How can I force a call to read(2) to return EINVAL?


Context

I'm writing code that emulates one aspect of pidfds on platforms that don't support them (old Linux, other Unix).

I'm doing this a) in order to test some pidfd-related code on very old platforms and b) as a personal challenge. Mostly as a personal challenge/for fun.
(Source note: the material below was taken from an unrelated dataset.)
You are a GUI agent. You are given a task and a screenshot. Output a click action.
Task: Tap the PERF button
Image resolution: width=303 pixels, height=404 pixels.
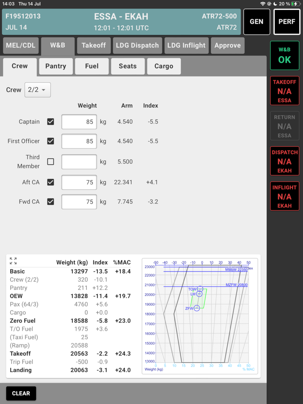coord(287,22)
I explicitly am not trying to re-implement all pidfd functionality; I don't actually care about processes//proc/PIDs at all. Instead, I'm trying to emulate just one part of pidfds' features: the fact that a pidfd's file descriptor has three behaviours:

  1. If opened in blocking mode, block on read.
  2. If opened or fcntl'd to nonlocking mode, return EWOULDBLOCK on read.
  3. Explicitly return EINVAL on read.

That third part is the tricky part, and an unusual aspect of pidfds at this time (very little else intentionally returns EINVAL for read()).

Question

I want to induce that behaviour on some other kind of file descriptor (doesn't matter what kind). Specifically, I want a file descriptor that:

  • By default, obeys the usual O_NONBLOCK (or not) behaviour.
  • After I do something to it, all calls to read(2) that would not ordinarily return an error will instead return EINVAL, regardless of the parameters to read(2).

This turns out to be surprisingly tricky.

What I've tried

read(2)'s manual page for EINVAL says it's returned if:

fd is attached to an object which is unsuitable for reading; or the file was opened with the O_DIRECT flag, and either the address specified in buf, the value specified in count, or the file offset is not suitably aligned.

...or if an invalid buffer size is passed to read(2) on a timerfd.

Neither the timerfd case nor the O_DIRECT case satisfy my requirements, as they only return EINVAL if certain arguments are passed to read(2), and I want it to be returned in all non-erroring cases.

I've also tried signalfds (couldn't find a case that returned EINVAL on read), inotify FDs (same), and various permutations of forcibly close(2)d or shutdown(2) pipes, FIFOs, and anonymous sockets.

I'm not that well-versed in POSIX trivia, though, so it's entirely possible I missed something that allows a file descriptor type I've already experimented on to return EINVAL.

Bonus points if there's a solution that works on BSD/MacOS, but really anything is better than nothing, even if Linux-specific or kernel-version-specific.

I've tried some of the other tricks on this question, but they largely generate error codes other than EINVAL.


Solution

  • The O_DIRECT case can actually satisfy your requirement, because the file offset isn't one of the arguments to read. If you do int fd = open("/bin/sh", O_RDONLY|O_DIRECT); lseek(fd, 1, SEEK_SET);, then read(fd, buf, count); should fail with EINVAL no matter what buf and count are.